Kempen/Grefrath Soll Fahrprüfung für Senioren Pflicht werden?
Die Versicherer in Deutschland fordern die Einführung einer Tauglichkeitsprüfung für Autofahrer ab 75 Jahren. Darüber sprach die WZ mit Fahrlehrern und Vertretern von Seniorenvereinen.
Kempen/Grefrath. Rund drei Viertel aller Unfälle, an denen Autofahrer ab 75 Jahren beteiligt sind, wurden laut einer Statistik der Versicherer von ihnen selbst verursacht. Die Debatte um Fahrtauglichkeits-Prüfungen für Senioren kocht derzeit erneut hoch (die WZ berichtete). Versicherungskonzerne fordern jetzt, diese Tauglichkeits-Tests ab einem Alter von 75 Jahren zur Pflicht zu machen. Die WZ hat sich bei Fahrschulen und Seniorenvertretern zu diesem Thema umgehört.
„Ich finde diese Tests angebracht und auf gar keinen Fall diskriminierend“, sagt Thomas Blazek, Geschäftsführer der Senioren-Initiative (SI) in Kempen. „Wenn nur Begleiterscheinungen des Alters kontrolliert werden, sollte dies als Pflicht akzeptiert werden. Das ist nicht nur für die eigene Sicherheit wichtig, sondern auch für die der anderen Verkehrsteilnehmer.“
Die Prüfungen der Fahrtauglichkeit auf freiwilliger Basis durchzuführen, so wie es der Allgemeine Deutsche Automobilclub (ADAC) vorschlägt, sieht Blazek eher kritisch: „Meiner Erfahrung nach bleibt Freiwilligkeit leider oft auf der Strecke. Daher denke ich, Pflichtprüfungen wären sinnvoller.“
Ganz anderer Meinung ist dagegen Hans-Josef Hegger vom Verein Älterwerden in Grefrath. „Das finde ich überhaupt nicht gut. Man kann Menschen nicht einfach so zu Prüfungen verpflichten und ihnen alles wegnehmen“, so Hegger. Die Lösung des Problems mit unsicheren Autofahrern sieht er in der Politik. „Es müssten durch die Politik Hilfsmittel geschaffen werden, um mit den Senioren ins Gespräch zu kommen. So könnte die Fahrtauglichkeit auf freiwilliger Basis geprüft werden. Sie dazu zu verpflichten, finde ich diskriminierend“, erklärt Hegger.

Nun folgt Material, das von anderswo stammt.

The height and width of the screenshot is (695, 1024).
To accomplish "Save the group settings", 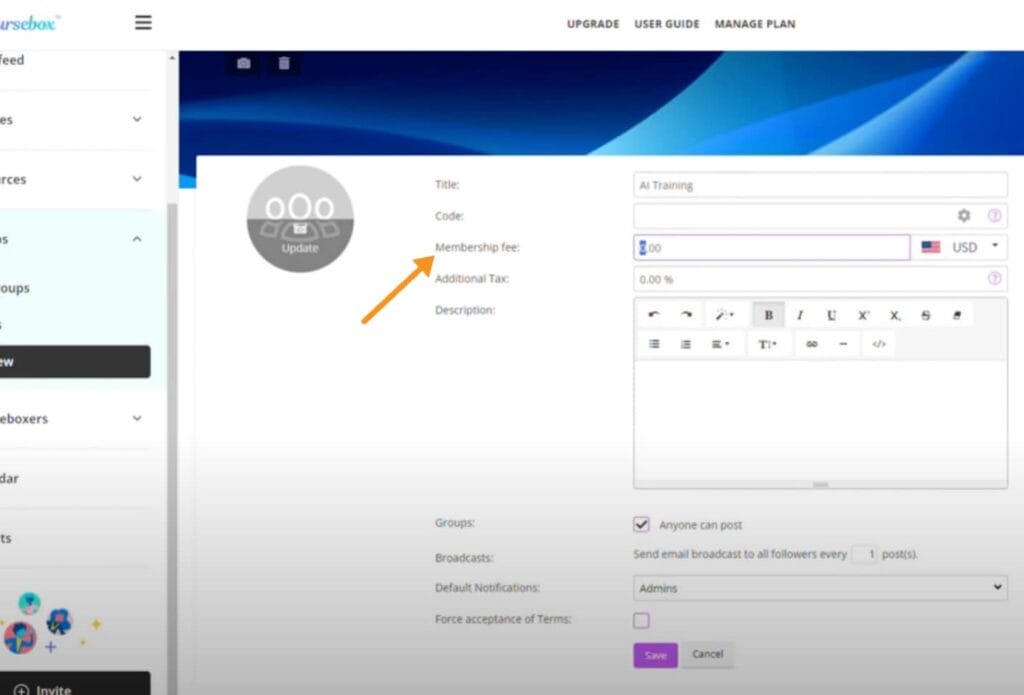I will [x=655, y=655].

Auch unter Fahrschullehrern ist die Meinung zum Thema Fahrtauglichkeits-Prüfung im Alter eher gespalten. Dietmar Rettig von der gleichnamigen Fahrschule an der Hohe Straße 4 in Grefrath steht einer solchen Regelung positiv gegenüber. „Ich denke, im Alter noch einmal die Schulbank zu drücken, wäre nicht richtig. Aber man könnte es so regeln wie bei den Lkw-Fahrern. Diese müssen alle fünf Jahre einen Reaktionstest machen, um die Fahrtauglichkeit feststellen zu können“, sagt Rettig.

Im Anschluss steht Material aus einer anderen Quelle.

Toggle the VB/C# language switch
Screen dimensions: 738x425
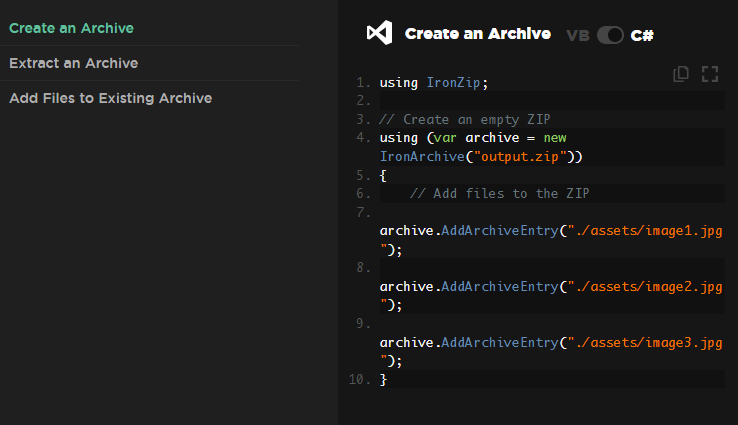click(610, 35)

Sinnvoll findet er diese Regelung für Senioren besonders, da er im Straßenverkehr schon einiges gesehen hat. „Wenn ein älterer Mensch sieben oder acht Minuten braucht, nur um die Straße zu überqueren, und dann in sein Auto steigt und losfährt, kann ich mir nicht vorstellen, dass das noch sicher ist. Was ist, wenn dann plötzlich ein Kind auf die Straße springt?“, so Dietmar Rettig.
Eine etwas andere Meinung wiederum vertritt Tobias Klemm von der Fahrschule am Bärenbrunnen, Ellenstraße 25, in Kempen. „Prüfungen sind in dem Fall eher weniger angebracht. Was man aber machen kann sind Weiterbildungen, mit denen man sich zum Beispiel in Sachen Verkehrsregeln auf den neusten Stand bringen und Alterstests machen kann. Wir bieten beispielsweise Kurse für erfahrene Autofahrer an und die werden auch gut angenommen“, erklärt Klemm.
Senioren ab 75 Jahren zu regelmäßigen Tests zu verpflichten sieht er eher kritisch. „Das ist nicht der richtige Weg, denke ich, denn man kann die Fahrtauglichkeit nicht unbedingt am Alter festmachen. Auch ein 80-jähriger Fahrer kann noch sehr fit sein. Zudem gibt es auch immer mehr Menschen, die sich selbst eingestehen, wenn sie nicht mehr fahren können“, sagt Tobias Klemm.